Delta had been in a downward sloped trend channel going back to the December-January time frame, but the rally last week took the stock above the upper rail of the channel.
However, the slow stochastic readings just made a bearish crossover, and in the last six months those crossovers have been very good signals for a drop in the 10% range. It is also worth noting that the 10-day relative strength index (RSI) hit an overbought level for the first time since December.
Looking at the weekly chart, we can see the downward tendency displayed so far this year. We also see the most recent low down at the $41 level.
One of the things that has been weighing on Delta and other airline stocks is the price of oil. After dropping from June through January and seeing the price drop over 60%, oil has finally started to creep higher. If oil continues to move higher, the airline stocks will most likely continue to struggle.
Turning our attention to the sentiment indicators, I want to look at the sentiment toward Delta, as well as the sentiment toward oil. The sentiment toward Delta is extremely bullish, with a short interest ratio of only 1.5 and 17 of the 19 analysts following the stock rate it as a “buy.” As a contrarian, those are the types of sentiment readings that make me pay attention.
As far as the sentiment toward oil, the Commitments of Traders report for oil has turned more bullish in the last four weeks, but it has a long way to go before the bullish sentiment reaches the level it was at last summer before the drop in oil prices. In fact, large speculators were the least bullish they have been in two years just a month ago.
Between the chart pattern, the extreme bullish sentiment toward Delta and the low bullish sentiment toward oil, the probability of a decline in Delta stock looks much more likely.
I would look to buy Delta Air Lines put options in order to profit from a decline. Looking at the pattern on the daily chart, it will likely take at least 10 trading days for the drop to reach its full potential, so there are a couple of ways to play it.
If you want to be more aggressive, you can play the regular monthly May put options that will expire on May 15. Or if you want to use a more conservative approach, you can use the June options that will expire on June 19.

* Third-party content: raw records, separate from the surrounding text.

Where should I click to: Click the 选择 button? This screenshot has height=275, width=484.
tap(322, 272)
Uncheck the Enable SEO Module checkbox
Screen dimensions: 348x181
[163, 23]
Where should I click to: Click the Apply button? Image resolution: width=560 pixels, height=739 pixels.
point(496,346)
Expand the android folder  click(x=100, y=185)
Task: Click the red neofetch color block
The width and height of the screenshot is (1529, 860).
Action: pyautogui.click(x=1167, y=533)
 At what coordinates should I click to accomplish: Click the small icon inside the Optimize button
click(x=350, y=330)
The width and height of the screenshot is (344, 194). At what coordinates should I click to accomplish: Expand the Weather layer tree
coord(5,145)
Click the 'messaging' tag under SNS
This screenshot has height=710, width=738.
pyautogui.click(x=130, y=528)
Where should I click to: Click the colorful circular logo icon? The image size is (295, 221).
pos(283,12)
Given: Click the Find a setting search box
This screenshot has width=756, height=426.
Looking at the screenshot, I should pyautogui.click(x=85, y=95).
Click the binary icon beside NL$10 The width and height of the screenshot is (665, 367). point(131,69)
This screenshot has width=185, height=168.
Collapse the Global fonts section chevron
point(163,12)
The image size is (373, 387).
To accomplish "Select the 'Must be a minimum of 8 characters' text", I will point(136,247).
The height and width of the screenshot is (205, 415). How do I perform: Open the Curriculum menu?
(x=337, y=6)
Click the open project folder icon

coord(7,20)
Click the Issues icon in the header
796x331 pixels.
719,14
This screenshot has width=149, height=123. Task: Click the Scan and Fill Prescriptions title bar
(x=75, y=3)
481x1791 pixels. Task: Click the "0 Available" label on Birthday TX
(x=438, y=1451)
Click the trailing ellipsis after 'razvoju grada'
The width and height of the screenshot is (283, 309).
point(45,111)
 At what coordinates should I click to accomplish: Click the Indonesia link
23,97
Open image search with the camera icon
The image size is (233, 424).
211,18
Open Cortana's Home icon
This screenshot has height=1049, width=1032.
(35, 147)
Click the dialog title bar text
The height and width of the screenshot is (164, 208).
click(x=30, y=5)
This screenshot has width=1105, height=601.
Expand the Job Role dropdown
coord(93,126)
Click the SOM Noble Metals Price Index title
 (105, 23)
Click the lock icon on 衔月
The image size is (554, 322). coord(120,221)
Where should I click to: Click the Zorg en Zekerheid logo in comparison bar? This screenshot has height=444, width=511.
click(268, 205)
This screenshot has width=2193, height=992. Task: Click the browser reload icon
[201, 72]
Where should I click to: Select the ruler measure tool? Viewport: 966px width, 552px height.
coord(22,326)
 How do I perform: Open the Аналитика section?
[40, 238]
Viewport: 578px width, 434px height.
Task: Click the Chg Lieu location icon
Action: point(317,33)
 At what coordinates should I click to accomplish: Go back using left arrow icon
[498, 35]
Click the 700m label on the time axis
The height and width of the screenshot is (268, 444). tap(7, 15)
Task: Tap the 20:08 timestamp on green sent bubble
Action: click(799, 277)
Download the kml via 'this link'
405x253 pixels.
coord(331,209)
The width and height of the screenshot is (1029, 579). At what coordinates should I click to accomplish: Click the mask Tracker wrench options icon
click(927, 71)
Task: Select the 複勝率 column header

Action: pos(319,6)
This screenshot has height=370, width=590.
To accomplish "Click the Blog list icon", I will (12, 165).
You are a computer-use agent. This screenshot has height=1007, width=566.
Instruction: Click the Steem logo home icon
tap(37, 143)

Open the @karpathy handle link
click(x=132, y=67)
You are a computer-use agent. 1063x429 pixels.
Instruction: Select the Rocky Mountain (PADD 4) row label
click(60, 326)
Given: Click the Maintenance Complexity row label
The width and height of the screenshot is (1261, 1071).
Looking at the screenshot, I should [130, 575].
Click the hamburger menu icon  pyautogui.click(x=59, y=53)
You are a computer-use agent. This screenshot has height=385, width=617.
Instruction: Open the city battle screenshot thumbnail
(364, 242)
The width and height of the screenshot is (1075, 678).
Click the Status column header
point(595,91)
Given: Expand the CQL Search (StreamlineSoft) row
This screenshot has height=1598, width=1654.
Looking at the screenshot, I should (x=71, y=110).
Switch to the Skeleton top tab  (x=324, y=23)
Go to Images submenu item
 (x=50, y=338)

Either way, I like the 48 strike put options, as they are $1 in the money and they have a nice risk-reward ratio. If the stock drops 10% from the $47 area, that would take the price down to $42.30, and the $48 strike puts would be $5.70 in the money. The May 48 strike puts are priced at $2.04 presently, and the June 48 strike puts are priced at $2.99.
So if the price drops 10% before May 15, the May 48 strike put should jump close to 180% in price. The June 48 strike put would jump approximately 90%. Both scenarios give you high potential rewards; it is just a matter of how aggressive you want to be.